** REQUIRED WORK **
The data below is to be transcribed word for word; pictures are to be excluded.

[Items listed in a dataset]
++++++++++++++++++++

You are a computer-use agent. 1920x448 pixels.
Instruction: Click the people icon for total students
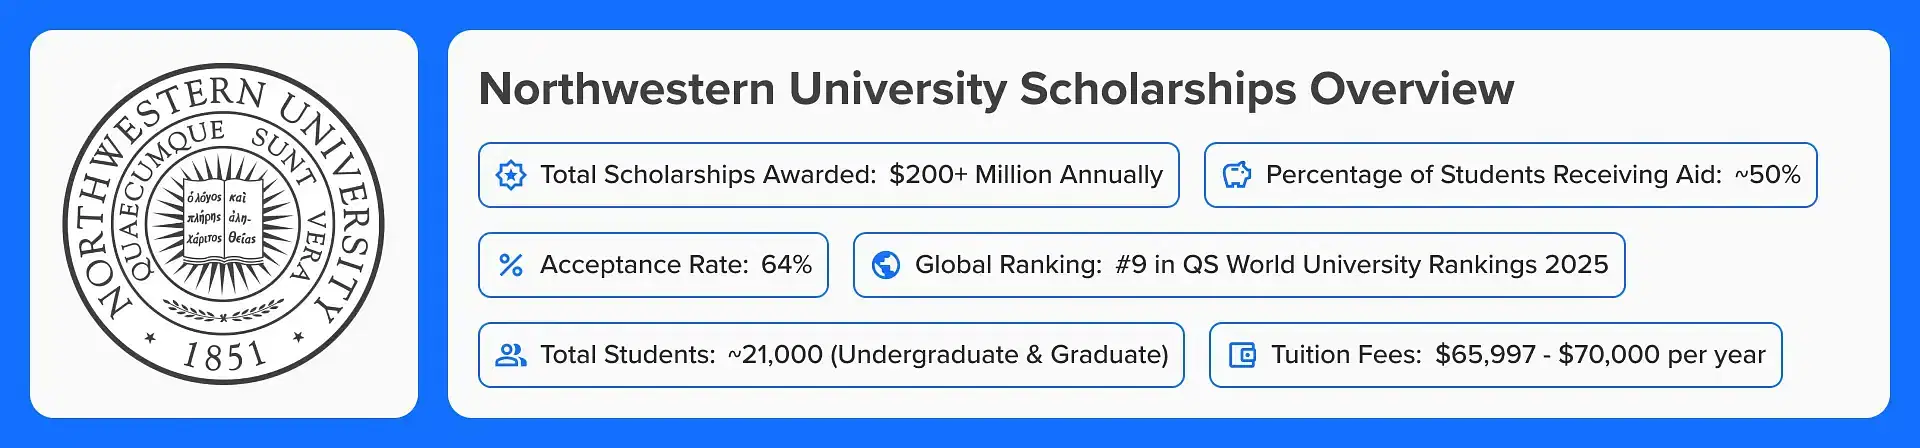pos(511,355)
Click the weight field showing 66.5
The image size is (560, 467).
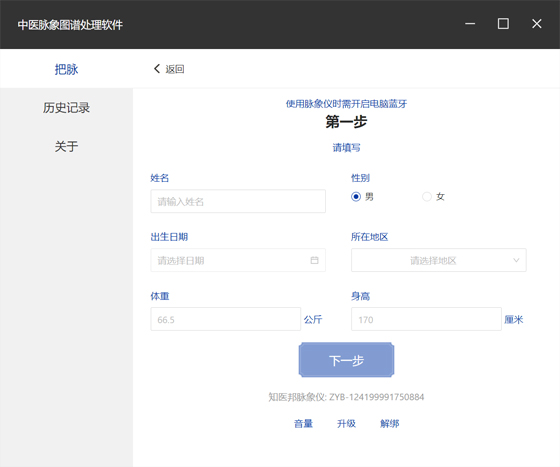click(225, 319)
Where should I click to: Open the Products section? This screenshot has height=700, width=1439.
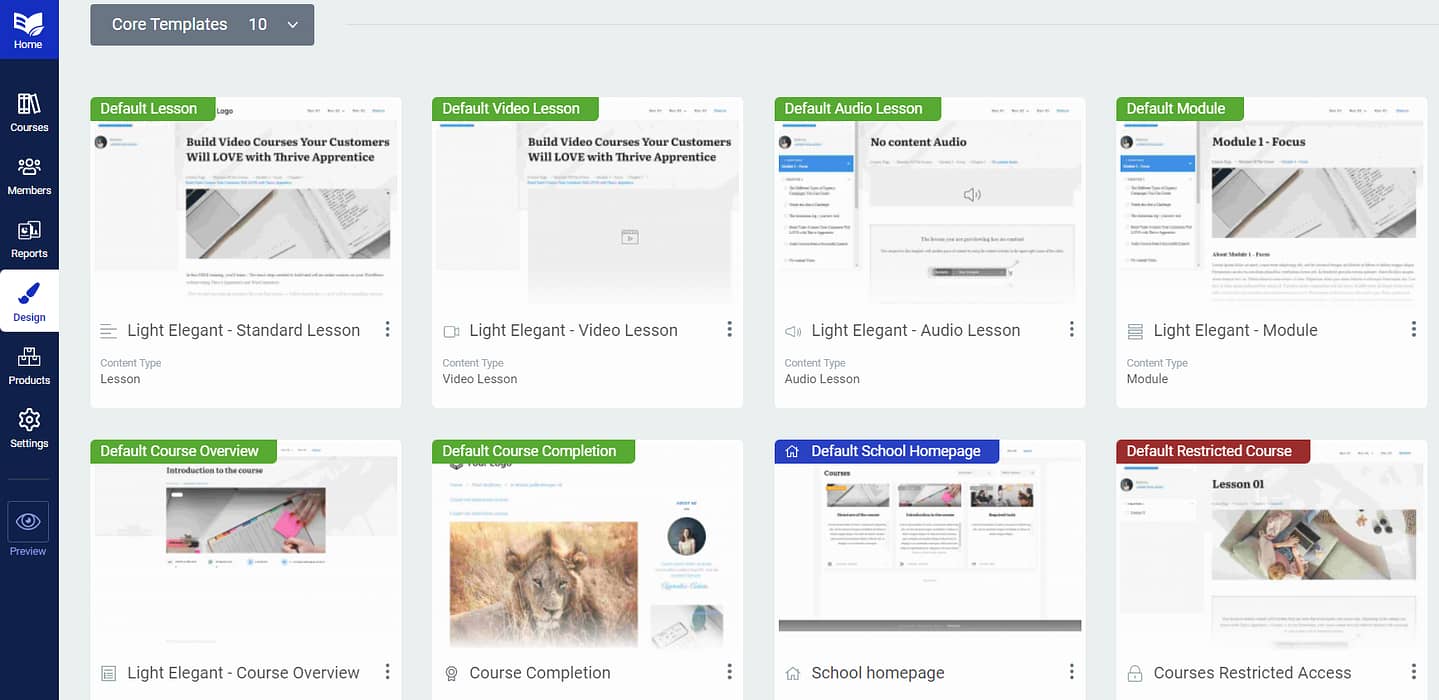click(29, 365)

++++++++++++++++++++

** YOUR RESPONSE **
You are a computer-use agent. 1920x448 pixels.
Instruction: Click the people icon for total students
pos(511,355)
Click the weight field showing 66.5
The image size is (560, 467).
click(225, 319)
Where should I click to: Open the Products section? This screenshot has height=700, width=1439.
click(29, 365)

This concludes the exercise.